2020.10.30
『具体的に言えば、歴史を学ぶことです。
歴史を学びながら、もしその世界に自分が生まれ落ちていたら、この目には何が映るのか、どう行動するか、何を考えるかを意識的に考えるようにすることです。
そこに生きる一人の生身の人間としての自分を考えるのです。
そして、ふとその想像から戻ってきて、この現実の世界を見渡してみたとき、僕らにはあまりにも多くのものが与えられていることに気づくはずです。
これらは生まれる時代が異なっていたら、私のもとへは届かなかった、と。
ある歴史的な出来事には、さまざまな偶然的ファクターが関与しています。
歴史を学ぶというのは、そこに何ら必然性がなかったことを悟るプロセスでもあります。
この世界の壊れやすさ。
この文明の偶然性。
これに気づくために僕らは歴史を学ぶのです。』
今、この時代、この日本に生まれ、この今の年まで生きてこられたというのは、天からの贈与以外の何ものでもない。

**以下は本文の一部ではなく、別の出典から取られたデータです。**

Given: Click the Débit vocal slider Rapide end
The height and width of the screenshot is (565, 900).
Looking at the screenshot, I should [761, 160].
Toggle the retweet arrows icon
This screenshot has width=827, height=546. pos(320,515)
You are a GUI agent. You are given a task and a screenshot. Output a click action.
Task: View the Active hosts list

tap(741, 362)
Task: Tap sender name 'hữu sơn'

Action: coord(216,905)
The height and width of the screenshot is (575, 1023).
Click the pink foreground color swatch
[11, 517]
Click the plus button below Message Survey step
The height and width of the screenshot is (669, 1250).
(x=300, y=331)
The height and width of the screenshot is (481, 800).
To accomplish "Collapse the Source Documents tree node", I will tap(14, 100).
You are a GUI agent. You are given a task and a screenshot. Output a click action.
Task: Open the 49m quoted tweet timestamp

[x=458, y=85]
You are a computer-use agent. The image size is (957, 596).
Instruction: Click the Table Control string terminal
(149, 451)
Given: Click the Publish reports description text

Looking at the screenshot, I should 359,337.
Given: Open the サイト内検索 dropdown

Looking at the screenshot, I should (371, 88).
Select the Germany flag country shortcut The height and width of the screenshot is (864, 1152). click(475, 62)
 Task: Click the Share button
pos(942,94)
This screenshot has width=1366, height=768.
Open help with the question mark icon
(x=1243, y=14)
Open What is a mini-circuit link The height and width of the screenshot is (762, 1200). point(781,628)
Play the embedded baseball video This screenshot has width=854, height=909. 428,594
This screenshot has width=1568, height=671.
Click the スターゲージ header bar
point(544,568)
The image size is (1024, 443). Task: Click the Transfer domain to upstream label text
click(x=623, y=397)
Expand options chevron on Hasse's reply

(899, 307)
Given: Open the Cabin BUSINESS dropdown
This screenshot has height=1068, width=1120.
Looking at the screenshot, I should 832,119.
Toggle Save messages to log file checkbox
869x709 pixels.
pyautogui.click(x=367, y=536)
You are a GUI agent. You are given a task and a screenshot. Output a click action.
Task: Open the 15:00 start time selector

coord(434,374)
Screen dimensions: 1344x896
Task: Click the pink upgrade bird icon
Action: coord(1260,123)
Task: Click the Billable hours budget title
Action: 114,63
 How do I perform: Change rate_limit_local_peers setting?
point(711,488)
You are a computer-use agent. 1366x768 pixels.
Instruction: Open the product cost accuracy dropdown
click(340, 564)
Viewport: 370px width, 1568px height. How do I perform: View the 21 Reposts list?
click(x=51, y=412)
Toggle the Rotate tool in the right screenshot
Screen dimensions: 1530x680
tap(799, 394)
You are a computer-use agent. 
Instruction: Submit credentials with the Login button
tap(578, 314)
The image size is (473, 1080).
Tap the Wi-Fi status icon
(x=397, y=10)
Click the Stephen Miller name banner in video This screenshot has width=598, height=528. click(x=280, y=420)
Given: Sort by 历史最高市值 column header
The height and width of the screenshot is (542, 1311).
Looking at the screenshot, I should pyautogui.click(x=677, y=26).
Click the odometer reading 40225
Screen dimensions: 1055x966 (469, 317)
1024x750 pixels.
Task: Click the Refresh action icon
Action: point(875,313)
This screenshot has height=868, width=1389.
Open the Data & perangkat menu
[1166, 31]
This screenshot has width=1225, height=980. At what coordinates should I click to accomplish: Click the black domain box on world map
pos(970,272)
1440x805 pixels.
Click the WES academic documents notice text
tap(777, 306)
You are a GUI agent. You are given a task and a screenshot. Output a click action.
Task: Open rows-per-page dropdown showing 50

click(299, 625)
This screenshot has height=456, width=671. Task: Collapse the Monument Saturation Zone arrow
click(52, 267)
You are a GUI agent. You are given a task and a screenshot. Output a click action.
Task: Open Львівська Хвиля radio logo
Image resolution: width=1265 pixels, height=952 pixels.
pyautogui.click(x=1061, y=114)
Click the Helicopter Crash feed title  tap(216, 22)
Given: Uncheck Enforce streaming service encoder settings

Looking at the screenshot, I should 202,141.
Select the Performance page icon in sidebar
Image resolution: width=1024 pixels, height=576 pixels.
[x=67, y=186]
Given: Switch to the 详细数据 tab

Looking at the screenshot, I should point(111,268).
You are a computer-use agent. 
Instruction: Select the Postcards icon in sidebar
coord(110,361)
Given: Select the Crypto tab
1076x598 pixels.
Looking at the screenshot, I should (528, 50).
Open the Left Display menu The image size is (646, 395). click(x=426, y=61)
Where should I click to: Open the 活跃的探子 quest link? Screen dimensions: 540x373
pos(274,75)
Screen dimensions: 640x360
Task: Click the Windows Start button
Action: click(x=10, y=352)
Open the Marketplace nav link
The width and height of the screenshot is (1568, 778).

そして、年を重ねれば重ねるほど、仕事や家族、友人たちとの出会いは、さまざまな「たまたま」という偶然の積み重ねだったことに気づく。
そのうちの一つでも歯車が欠けたら、今の人生は全く違ったものとなっていたはずだ。
それこそが、ギフトであり贈与。
だからこそ、我々はその受け取ったものを、次に贈与する。